### Exercise brief
In the listing below, find the line containing "You are a GUI" and the line containing "The height and". Repeat exactly those two lines and every line between them, nothing more.
*** Data in this exercise ***
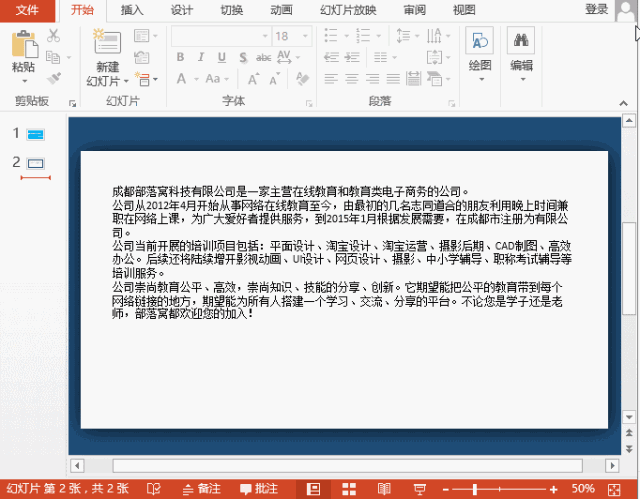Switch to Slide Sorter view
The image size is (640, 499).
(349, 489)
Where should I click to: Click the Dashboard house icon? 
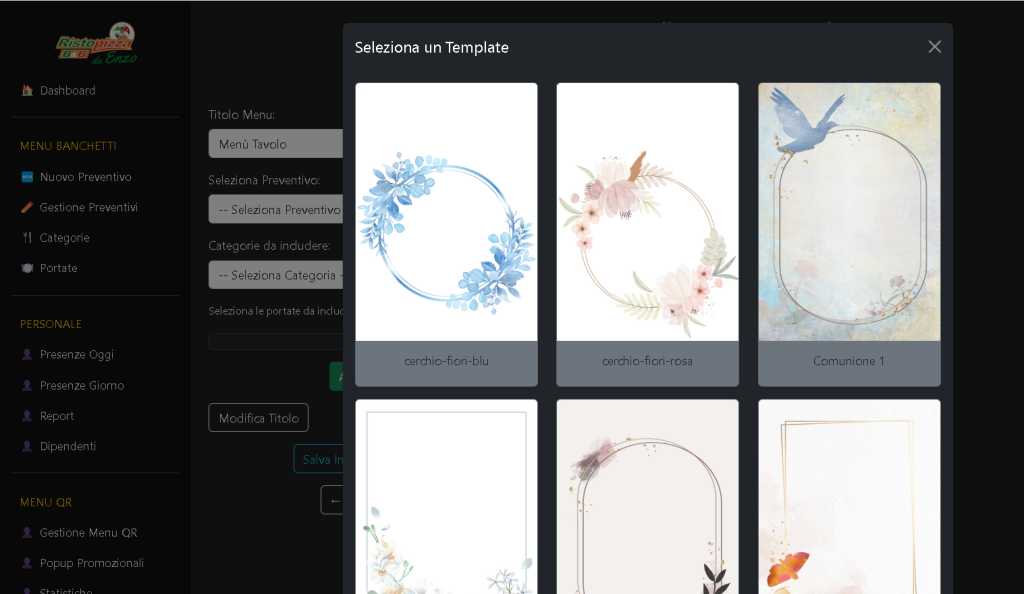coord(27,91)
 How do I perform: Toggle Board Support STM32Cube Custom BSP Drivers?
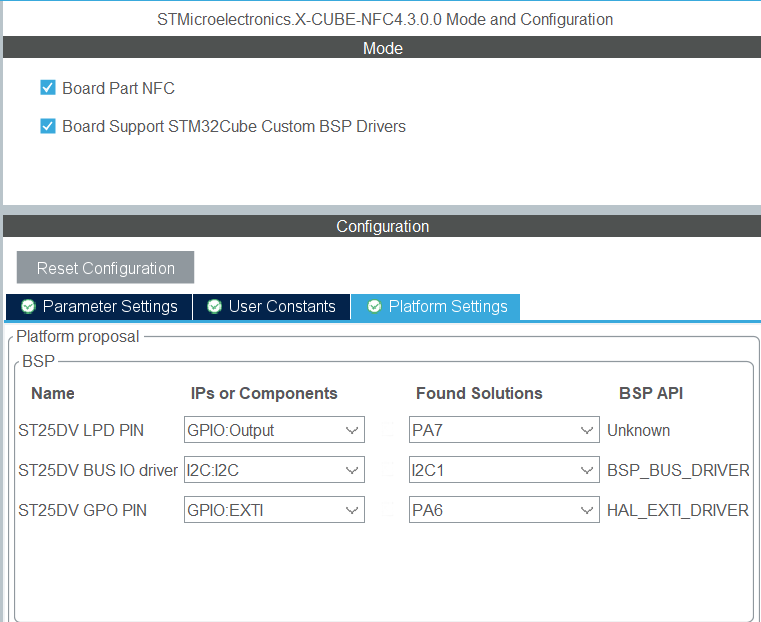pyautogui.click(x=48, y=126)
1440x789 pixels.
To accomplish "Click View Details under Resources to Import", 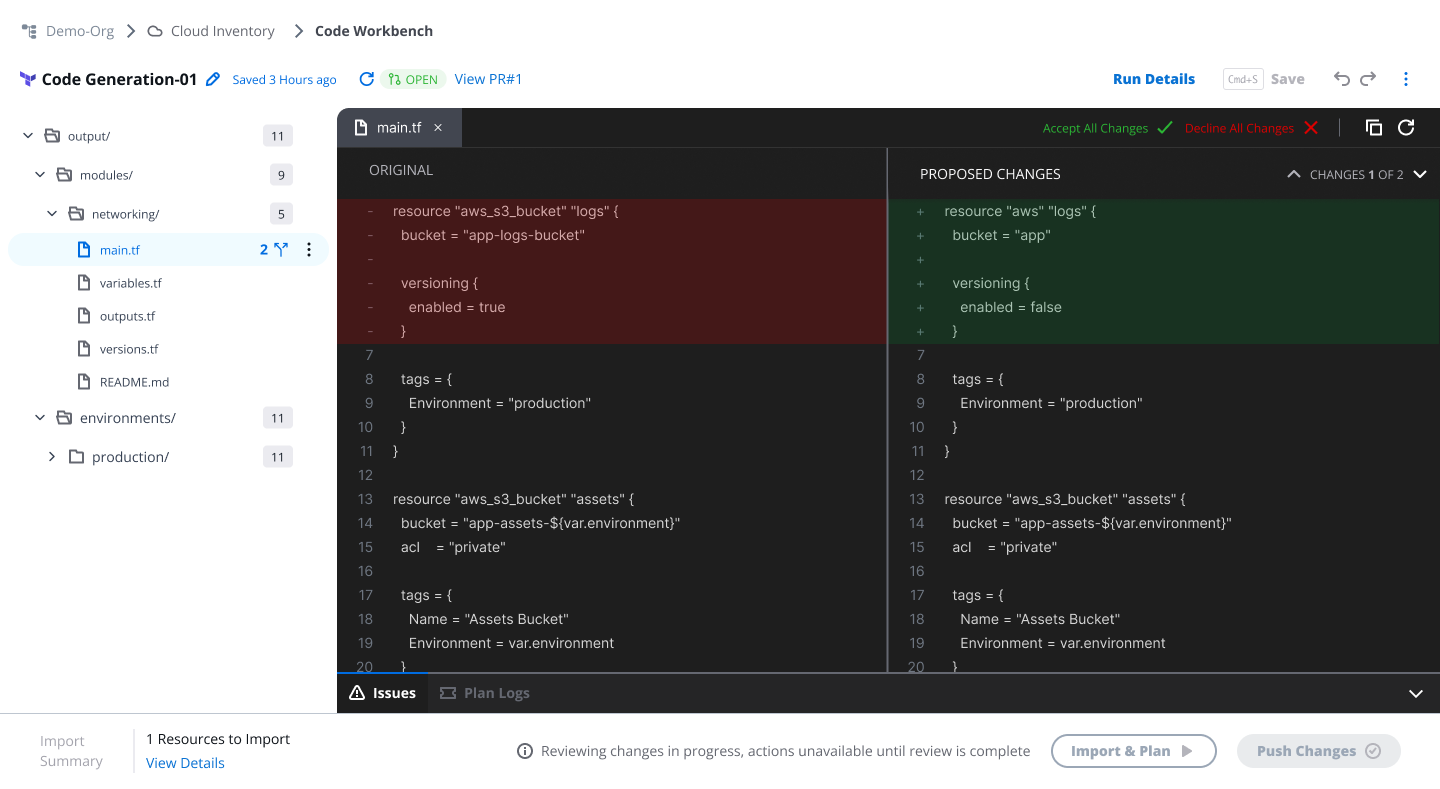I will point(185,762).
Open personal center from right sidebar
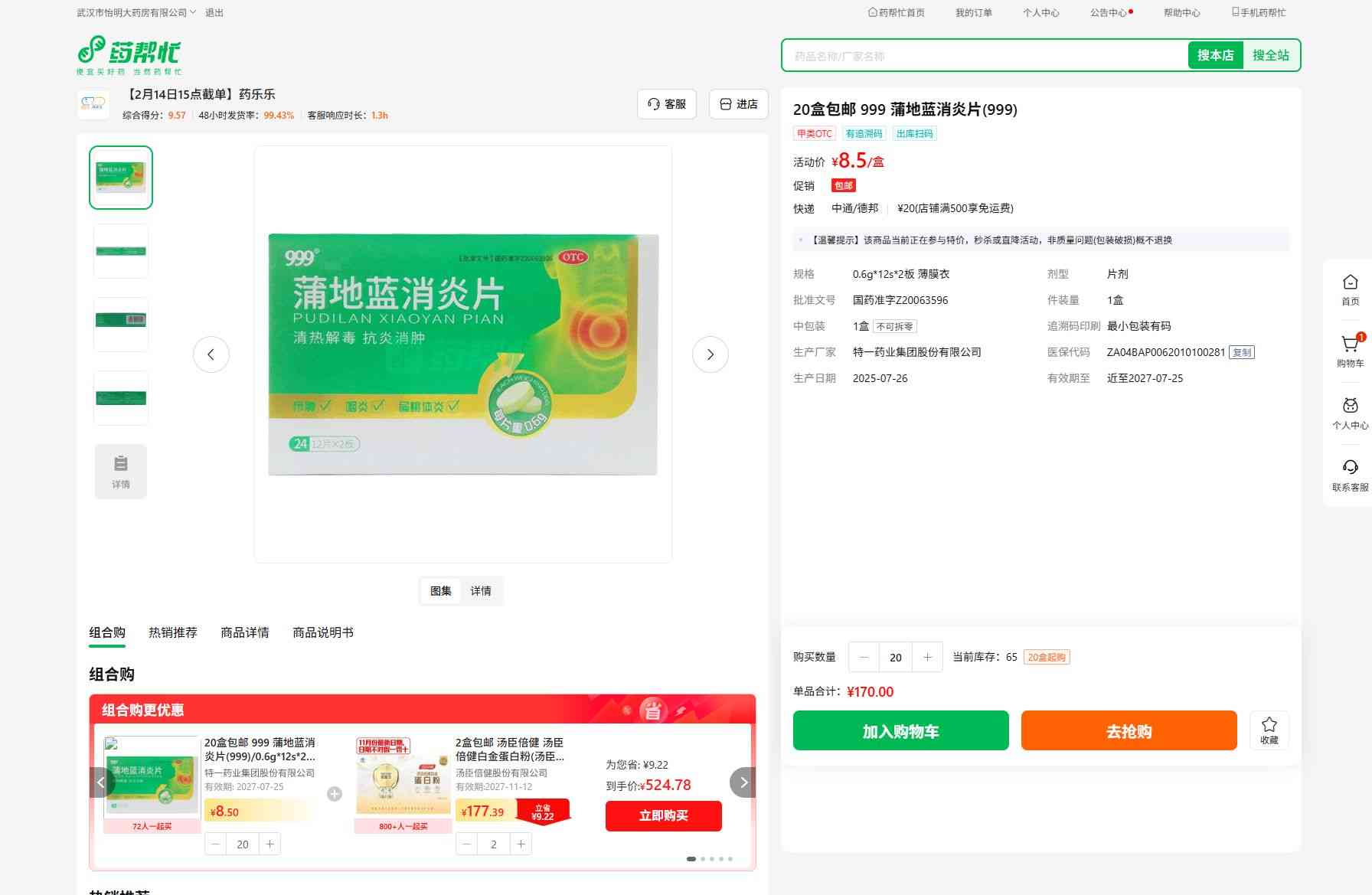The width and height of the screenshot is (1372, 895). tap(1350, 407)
*** End of Data in this exercise ***
*** Data in this exercise ***
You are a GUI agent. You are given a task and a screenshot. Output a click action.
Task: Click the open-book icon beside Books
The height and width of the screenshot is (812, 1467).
*** End of Data in this exercise ***
*** Data in this exercise ***
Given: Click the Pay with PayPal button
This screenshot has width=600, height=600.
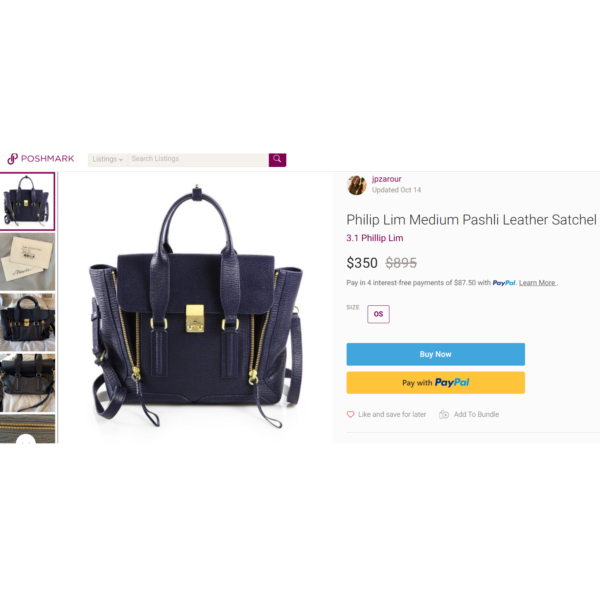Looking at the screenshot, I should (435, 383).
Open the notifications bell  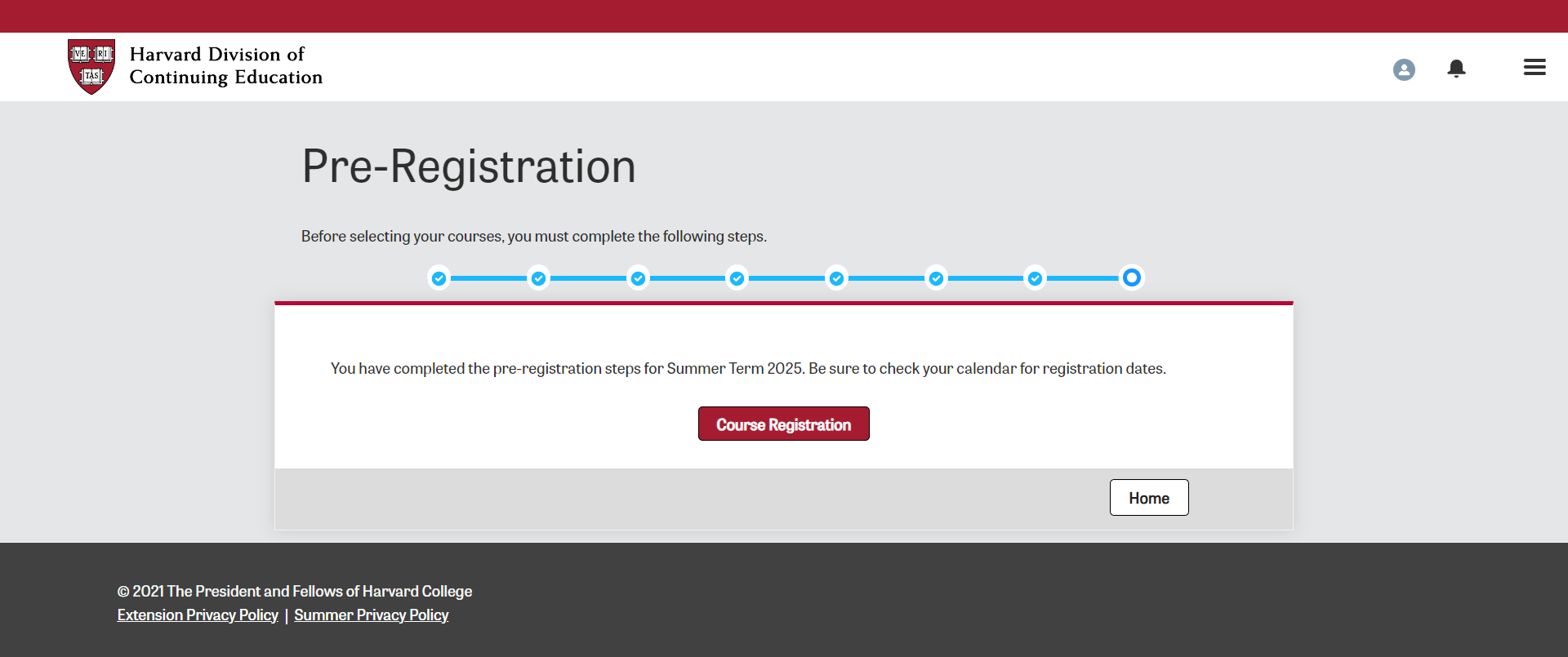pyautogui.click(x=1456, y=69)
*** End of Data in this exercise ***
### Written reply
You are a GUI agent. You are given a task and a screenshot. Output a click action.
Task: Click the open-book icon beside Books
The height and width of the screenshot is (812, 1467).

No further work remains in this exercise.